→ **MATERIAL FOR THIS EXERCISE**

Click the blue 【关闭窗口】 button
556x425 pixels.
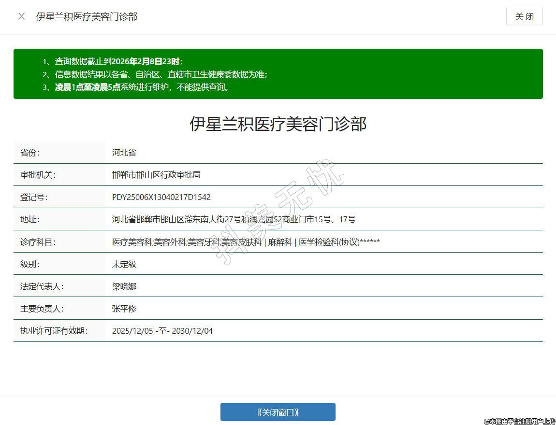(278, 412)
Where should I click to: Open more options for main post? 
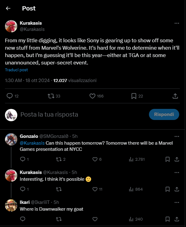177,23
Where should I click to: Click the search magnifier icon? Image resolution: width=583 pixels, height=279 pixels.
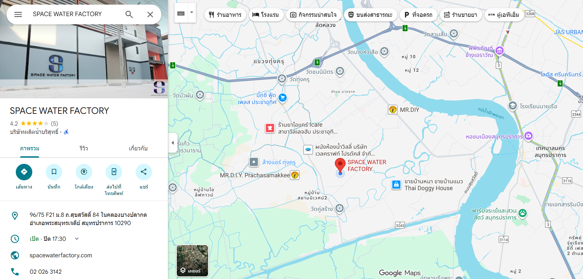129,14
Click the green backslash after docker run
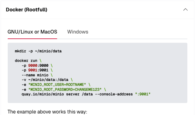 [40, 61]
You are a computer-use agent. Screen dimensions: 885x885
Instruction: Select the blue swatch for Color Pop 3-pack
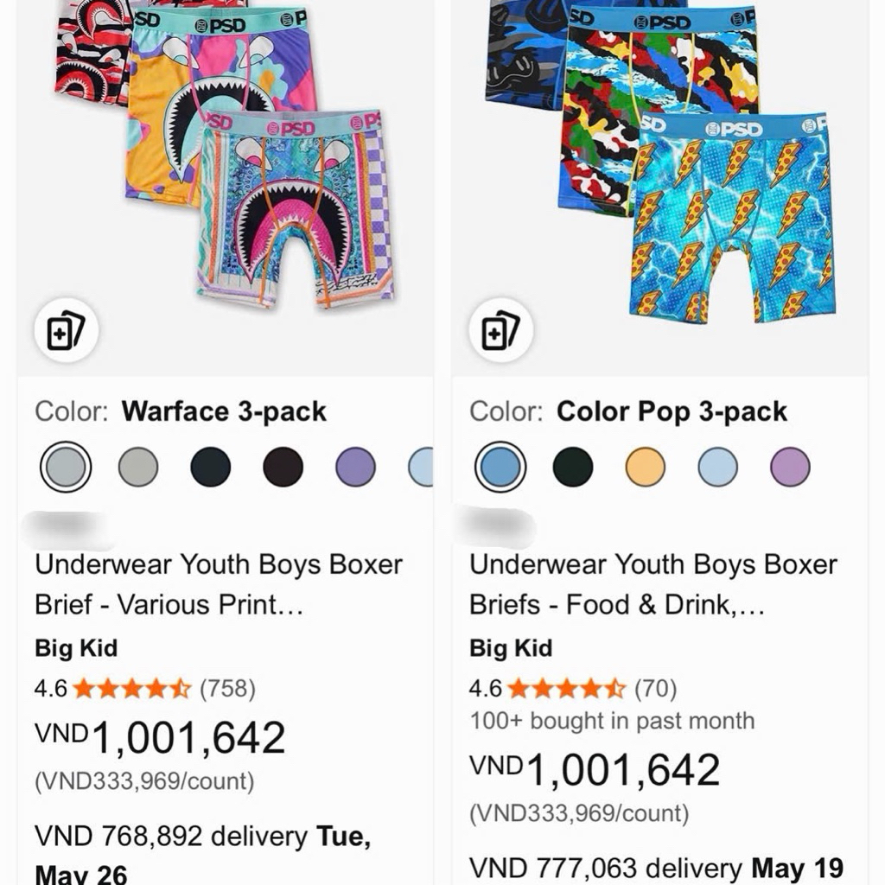(x=500, y=467)
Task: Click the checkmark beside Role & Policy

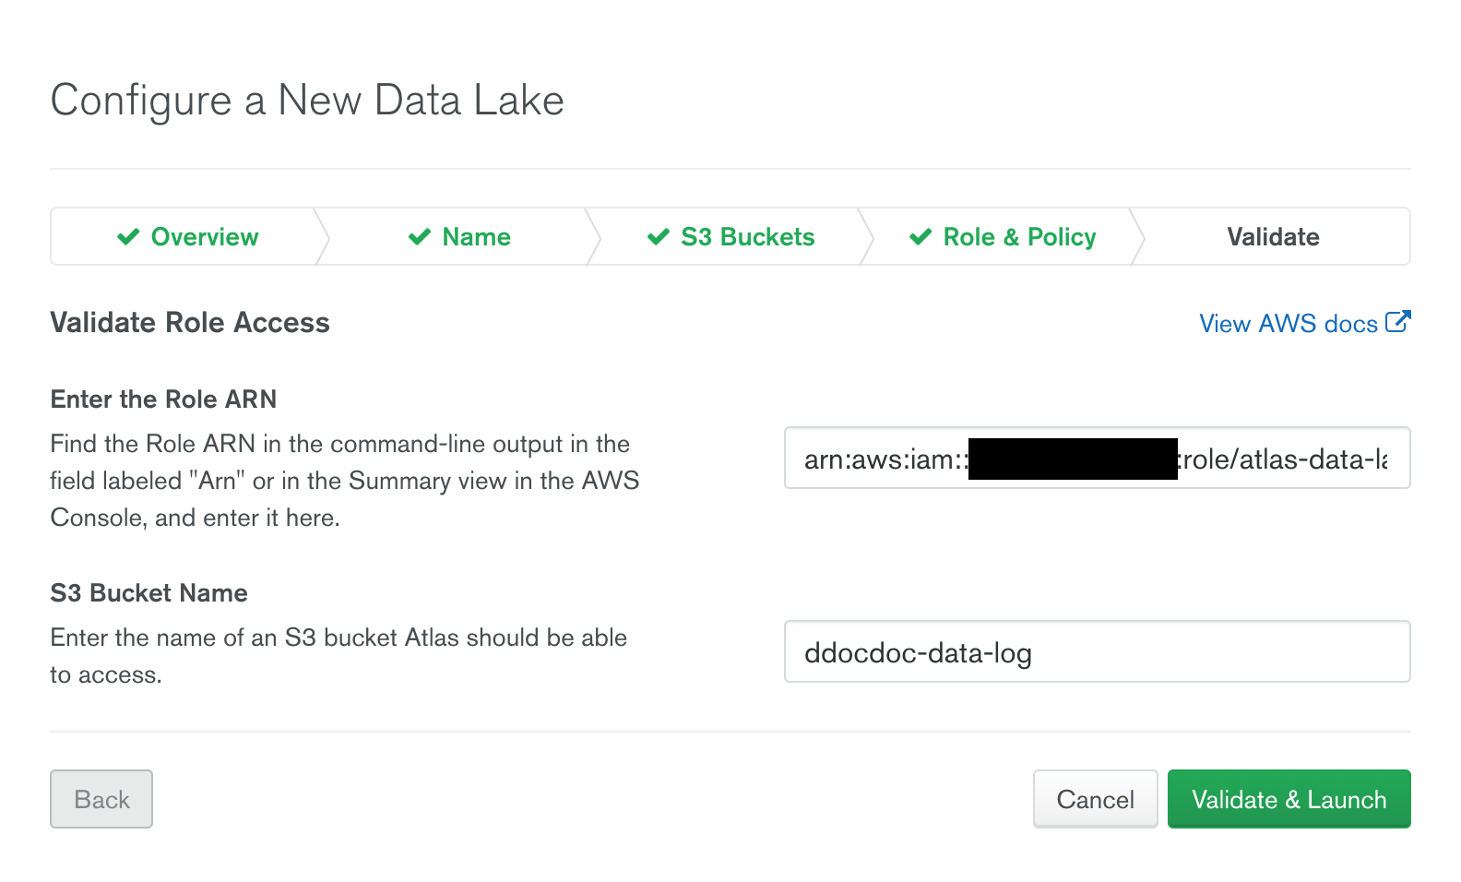Action: coord(921,237)
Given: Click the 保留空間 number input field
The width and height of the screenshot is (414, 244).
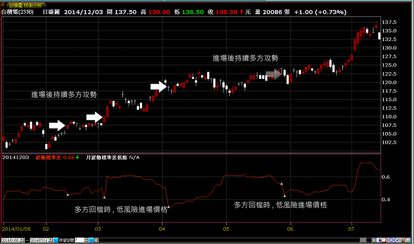Looking at the screenshot, I should (x=79, y=240).
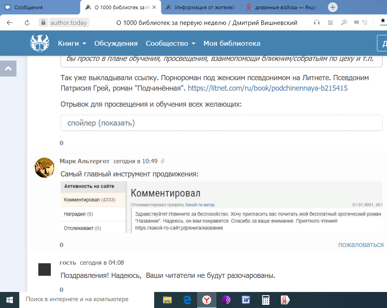This screenshot has height=308, width=387.
Task: Click the пожаловаться report link
Action: [360, 245]
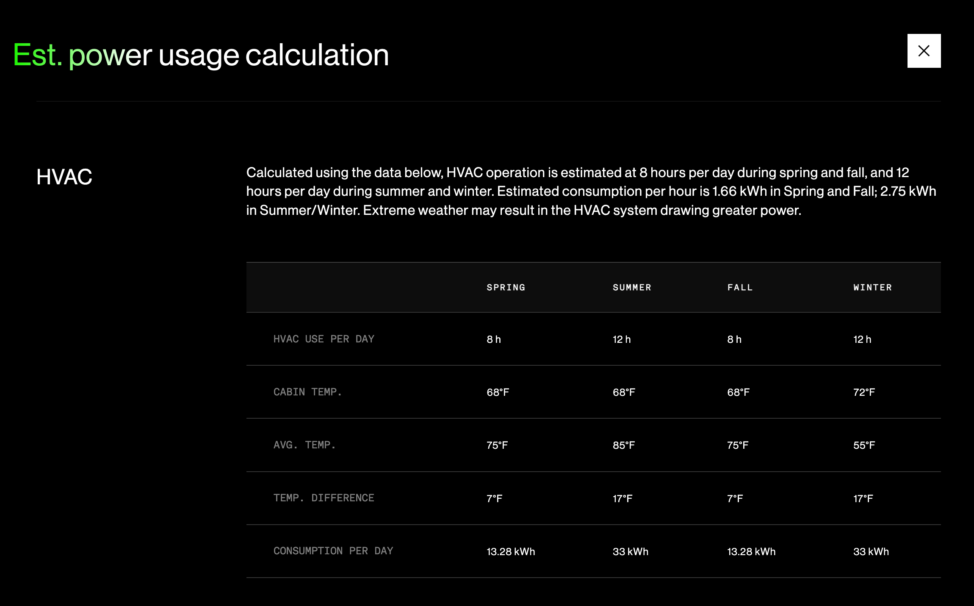Click the TEMP. DIFFERENCE row label
This screenshot has width=974, height=606.
[x=324, y=498]
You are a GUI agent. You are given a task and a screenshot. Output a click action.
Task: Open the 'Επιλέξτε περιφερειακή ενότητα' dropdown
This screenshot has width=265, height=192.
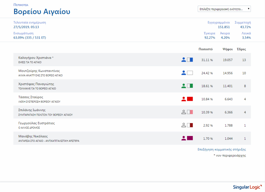[224, 9]
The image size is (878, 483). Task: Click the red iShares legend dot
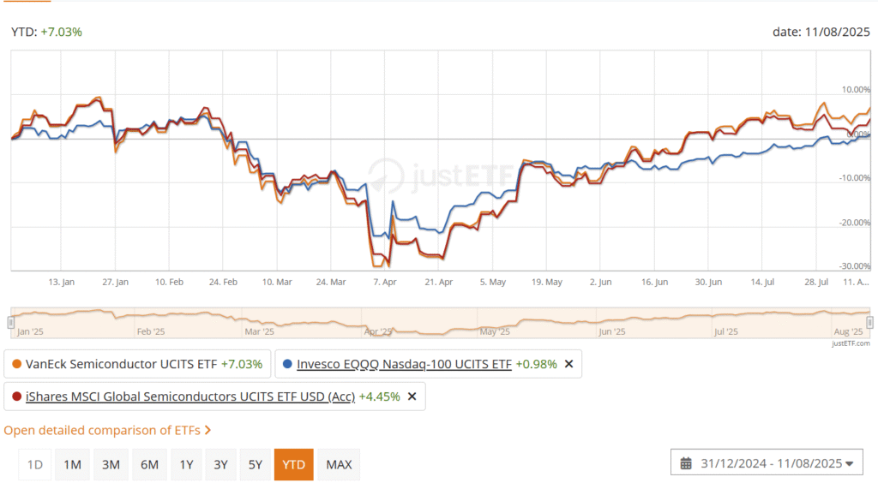[17, 397]
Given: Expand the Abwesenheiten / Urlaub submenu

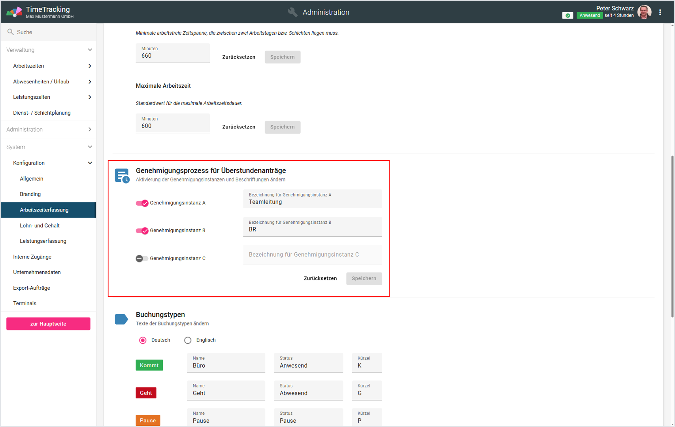Looking at the screenshot, I should point(90,82).

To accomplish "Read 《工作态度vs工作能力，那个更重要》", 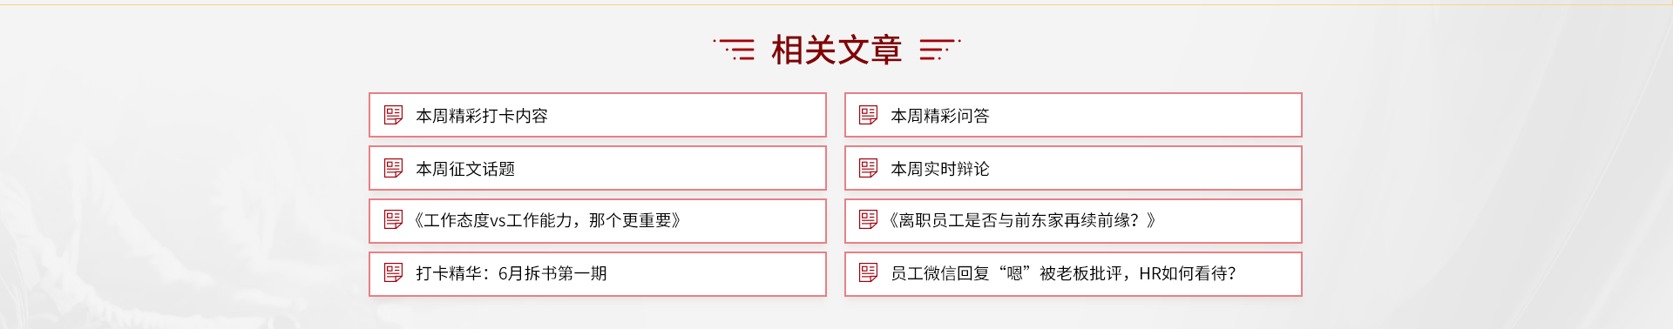I will (x=547, y=220).
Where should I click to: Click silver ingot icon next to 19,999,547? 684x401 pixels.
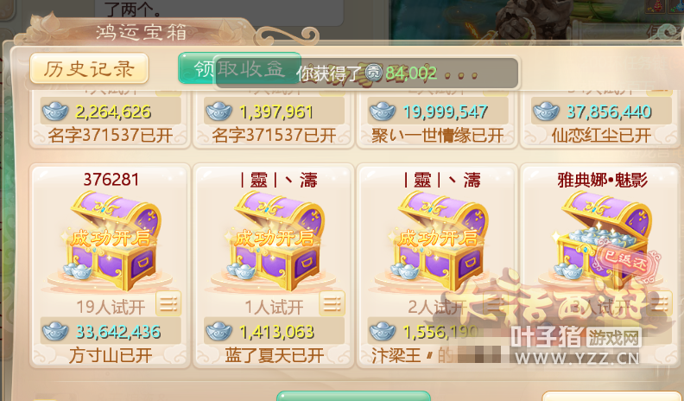[383, 111]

→ **EXERCISE**
Every line from the one holding "Where should I click to: Click silver" through the last line of the entries above, and nothing else, is to be restated word for word. Pictures stay out.

→ **ANSWER SPACE**
Where should I click to: Click silver ingot icon next to 19,999,547? 684x401 pixels.
[383, 111]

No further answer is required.